Entries on where items appear
◆ ◆ ◆ ◆ ◆ ◆ ◆

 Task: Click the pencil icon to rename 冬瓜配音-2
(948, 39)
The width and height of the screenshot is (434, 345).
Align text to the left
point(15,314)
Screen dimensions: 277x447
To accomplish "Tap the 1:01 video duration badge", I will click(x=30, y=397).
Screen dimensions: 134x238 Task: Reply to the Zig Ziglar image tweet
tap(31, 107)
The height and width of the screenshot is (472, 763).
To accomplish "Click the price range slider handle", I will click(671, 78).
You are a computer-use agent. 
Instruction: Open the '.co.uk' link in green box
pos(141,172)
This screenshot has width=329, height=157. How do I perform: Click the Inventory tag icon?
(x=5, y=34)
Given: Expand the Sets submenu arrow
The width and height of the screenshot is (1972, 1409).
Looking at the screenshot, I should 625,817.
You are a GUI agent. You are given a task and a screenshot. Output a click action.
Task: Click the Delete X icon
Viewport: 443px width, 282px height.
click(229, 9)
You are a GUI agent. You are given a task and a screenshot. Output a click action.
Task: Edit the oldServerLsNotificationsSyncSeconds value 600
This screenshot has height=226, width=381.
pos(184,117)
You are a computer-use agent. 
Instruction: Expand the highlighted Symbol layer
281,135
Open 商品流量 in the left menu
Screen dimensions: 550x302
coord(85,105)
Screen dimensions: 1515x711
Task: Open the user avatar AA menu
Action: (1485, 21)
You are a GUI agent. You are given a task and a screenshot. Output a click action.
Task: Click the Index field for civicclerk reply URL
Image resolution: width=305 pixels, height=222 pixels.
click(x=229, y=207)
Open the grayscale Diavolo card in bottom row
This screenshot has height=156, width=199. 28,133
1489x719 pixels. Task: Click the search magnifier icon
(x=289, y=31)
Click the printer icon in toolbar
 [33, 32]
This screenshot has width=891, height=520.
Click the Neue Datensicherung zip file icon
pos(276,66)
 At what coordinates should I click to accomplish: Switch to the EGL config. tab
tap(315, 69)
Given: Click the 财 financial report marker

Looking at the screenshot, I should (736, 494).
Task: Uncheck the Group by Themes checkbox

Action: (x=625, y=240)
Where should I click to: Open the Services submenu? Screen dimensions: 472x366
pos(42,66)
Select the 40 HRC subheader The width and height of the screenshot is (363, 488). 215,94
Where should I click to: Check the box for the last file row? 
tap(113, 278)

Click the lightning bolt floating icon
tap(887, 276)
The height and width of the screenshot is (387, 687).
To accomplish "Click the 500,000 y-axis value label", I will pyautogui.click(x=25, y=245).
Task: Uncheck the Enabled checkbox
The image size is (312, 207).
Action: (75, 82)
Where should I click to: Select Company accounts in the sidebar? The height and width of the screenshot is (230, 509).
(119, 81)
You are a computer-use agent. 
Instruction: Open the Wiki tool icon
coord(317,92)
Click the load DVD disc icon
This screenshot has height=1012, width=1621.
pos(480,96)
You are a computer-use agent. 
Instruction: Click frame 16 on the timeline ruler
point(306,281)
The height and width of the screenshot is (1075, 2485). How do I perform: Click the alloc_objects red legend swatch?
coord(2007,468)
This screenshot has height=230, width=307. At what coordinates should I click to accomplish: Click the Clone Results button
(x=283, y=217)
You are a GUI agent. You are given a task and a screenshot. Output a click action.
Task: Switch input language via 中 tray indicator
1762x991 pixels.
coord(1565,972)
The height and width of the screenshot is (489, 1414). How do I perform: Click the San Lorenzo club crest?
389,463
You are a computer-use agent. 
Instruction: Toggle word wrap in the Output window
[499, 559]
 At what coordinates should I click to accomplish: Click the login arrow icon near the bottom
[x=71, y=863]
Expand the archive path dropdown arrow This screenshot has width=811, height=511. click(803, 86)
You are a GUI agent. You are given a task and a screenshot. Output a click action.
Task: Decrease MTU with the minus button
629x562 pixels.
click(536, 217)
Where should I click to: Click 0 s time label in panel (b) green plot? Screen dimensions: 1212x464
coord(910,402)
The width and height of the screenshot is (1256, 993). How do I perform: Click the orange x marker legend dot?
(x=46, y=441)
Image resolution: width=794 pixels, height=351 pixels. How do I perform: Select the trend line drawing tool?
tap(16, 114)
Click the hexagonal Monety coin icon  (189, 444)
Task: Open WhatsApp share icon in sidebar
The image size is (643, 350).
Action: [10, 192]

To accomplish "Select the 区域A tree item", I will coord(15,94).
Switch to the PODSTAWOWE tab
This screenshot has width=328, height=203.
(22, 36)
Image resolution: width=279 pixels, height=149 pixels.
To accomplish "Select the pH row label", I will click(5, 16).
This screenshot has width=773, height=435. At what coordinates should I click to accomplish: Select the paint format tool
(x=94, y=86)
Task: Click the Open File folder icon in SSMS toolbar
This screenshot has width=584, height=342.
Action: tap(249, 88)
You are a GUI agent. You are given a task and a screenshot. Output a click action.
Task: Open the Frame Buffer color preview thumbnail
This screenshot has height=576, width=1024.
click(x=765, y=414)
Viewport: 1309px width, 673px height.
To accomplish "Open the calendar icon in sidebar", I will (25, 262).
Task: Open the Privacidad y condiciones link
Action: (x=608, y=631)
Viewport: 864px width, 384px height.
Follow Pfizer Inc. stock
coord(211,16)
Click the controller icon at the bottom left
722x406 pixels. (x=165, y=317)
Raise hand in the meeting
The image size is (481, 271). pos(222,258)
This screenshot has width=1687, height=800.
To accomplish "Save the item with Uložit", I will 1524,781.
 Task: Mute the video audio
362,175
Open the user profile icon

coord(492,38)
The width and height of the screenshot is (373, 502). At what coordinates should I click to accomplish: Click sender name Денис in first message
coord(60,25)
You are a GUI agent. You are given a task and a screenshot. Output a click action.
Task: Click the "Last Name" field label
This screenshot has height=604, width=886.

◆ ◆ ◆ ◆ ◆ ◆ ◆

* [Exercise brief] Show each line of the records above that contains the string "green".

* [Response to this exercise]
Instruction: Open the '.co.uk' link in green box
Where should I click to: Click 0 s time label in panel (b) green plot? Screen dimensions: 1212x464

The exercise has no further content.